Researchers, publishers, and librarians have spent a lot of this year firing up the longstanding debate over access to published research. You’ve probably heard the big questions: Who gets to see the results of work the public helps pay for, when should they get to see it, and who’s going pay for it? This summer, the fervor has gone global, with policy makers in Britain, elsewhere in Europe, and in Australia signaling that they’re ready to come up with some answers. Details vary from country to country and proposal to proposal, but the overall warming trend looks very clear.
Last month, David Willetts, the British minister in charge of universities and science, announced that the government had accepted almost all the recommendations in a June report from the Finch Group, a committee set up to explore how to broaden access to published research. Janet Finch, a sociologist and university administrator, led the group, which included several publishers’ representatives as well as open-access advocates and other interested parties.
In its response, the government endorsed the idea that publication in open-access journals (or in hybrid OA journals, in which only some of the content is open) should be the goal. It said that public-sector agencies that support research, like Research Councils UK, should find effective, flexible ways to help cover publishing costs while maintaining as much open access to research results as possible.
And in a statement that ought to gladden the hearts of fair-use advocates, the government said: “Support for open-access publication should be accompanied by policies to minimize restrictions on the rights of use and re-use, especially for non-commercial purposes.”

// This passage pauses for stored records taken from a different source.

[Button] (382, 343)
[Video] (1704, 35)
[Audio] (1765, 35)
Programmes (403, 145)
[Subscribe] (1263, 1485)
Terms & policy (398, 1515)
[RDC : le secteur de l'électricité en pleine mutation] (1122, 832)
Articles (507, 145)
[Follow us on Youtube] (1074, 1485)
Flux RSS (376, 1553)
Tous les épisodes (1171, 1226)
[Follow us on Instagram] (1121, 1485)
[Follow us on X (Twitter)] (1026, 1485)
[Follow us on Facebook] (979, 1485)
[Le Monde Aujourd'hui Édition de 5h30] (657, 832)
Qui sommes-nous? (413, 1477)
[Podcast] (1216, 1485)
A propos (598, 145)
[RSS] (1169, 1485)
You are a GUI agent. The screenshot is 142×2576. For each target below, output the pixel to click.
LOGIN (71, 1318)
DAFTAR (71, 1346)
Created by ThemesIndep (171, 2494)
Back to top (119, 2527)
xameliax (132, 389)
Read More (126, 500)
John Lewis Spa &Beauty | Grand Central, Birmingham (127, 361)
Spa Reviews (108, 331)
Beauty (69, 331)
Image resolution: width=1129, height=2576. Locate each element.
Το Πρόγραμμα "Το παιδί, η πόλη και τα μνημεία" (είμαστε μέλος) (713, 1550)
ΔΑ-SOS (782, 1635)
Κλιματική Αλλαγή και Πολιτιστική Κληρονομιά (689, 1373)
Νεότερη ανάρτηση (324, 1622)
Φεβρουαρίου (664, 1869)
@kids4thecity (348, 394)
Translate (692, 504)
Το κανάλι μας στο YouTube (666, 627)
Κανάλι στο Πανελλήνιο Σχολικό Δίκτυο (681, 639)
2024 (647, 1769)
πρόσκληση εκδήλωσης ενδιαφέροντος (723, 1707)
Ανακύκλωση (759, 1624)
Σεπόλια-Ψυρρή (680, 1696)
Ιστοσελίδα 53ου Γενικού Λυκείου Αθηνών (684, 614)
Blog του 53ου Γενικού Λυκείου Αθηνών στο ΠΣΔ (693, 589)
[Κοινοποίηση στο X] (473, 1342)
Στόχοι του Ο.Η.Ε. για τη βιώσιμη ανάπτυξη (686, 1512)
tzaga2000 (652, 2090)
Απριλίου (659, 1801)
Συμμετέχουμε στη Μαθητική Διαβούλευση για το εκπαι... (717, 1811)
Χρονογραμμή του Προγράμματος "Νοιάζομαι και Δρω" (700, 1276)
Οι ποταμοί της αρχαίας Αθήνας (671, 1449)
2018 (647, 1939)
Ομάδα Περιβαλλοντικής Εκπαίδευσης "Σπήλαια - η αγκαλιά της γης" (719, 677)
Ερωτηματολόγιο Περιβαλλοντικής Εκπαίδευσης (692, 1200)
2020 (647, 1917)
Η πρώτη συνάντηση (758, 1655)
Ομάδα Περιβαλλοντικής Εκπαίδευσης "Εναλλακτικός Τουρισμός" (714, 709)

Soon after the British government endorsed the Finch Report, Research Councils UK issued its own updated policy on open access. It spelled out the expectation that researchers whose work is supported by the councils will “maximize the opportunities to make their results available for free.” Then the European Commission weighed in, announcing on July 17 that it would make open access “a general principle of Horizon 2020,” the European Union’s framework for supporting research from 2014-20.
In Denmark, meanwhile, a group of government research councils had already come out strongly in favor of open access in late June, in a move that got very little attention elsewhere but adds to the collective momentum for policy changes that we’re seeing on that side of the Atlantic.
“The funding agencies in Europe are coming down pretty strongly on the idea that the research they fund should be freely available,” said Michael B. Eisen, an associate professor of molecular and cell biology at the University of California at Berkeley and one of the founders of the Public Library of Science, or PLoS, a heavily used open-access publisher. That position “sets a lot of things in motion,” he said.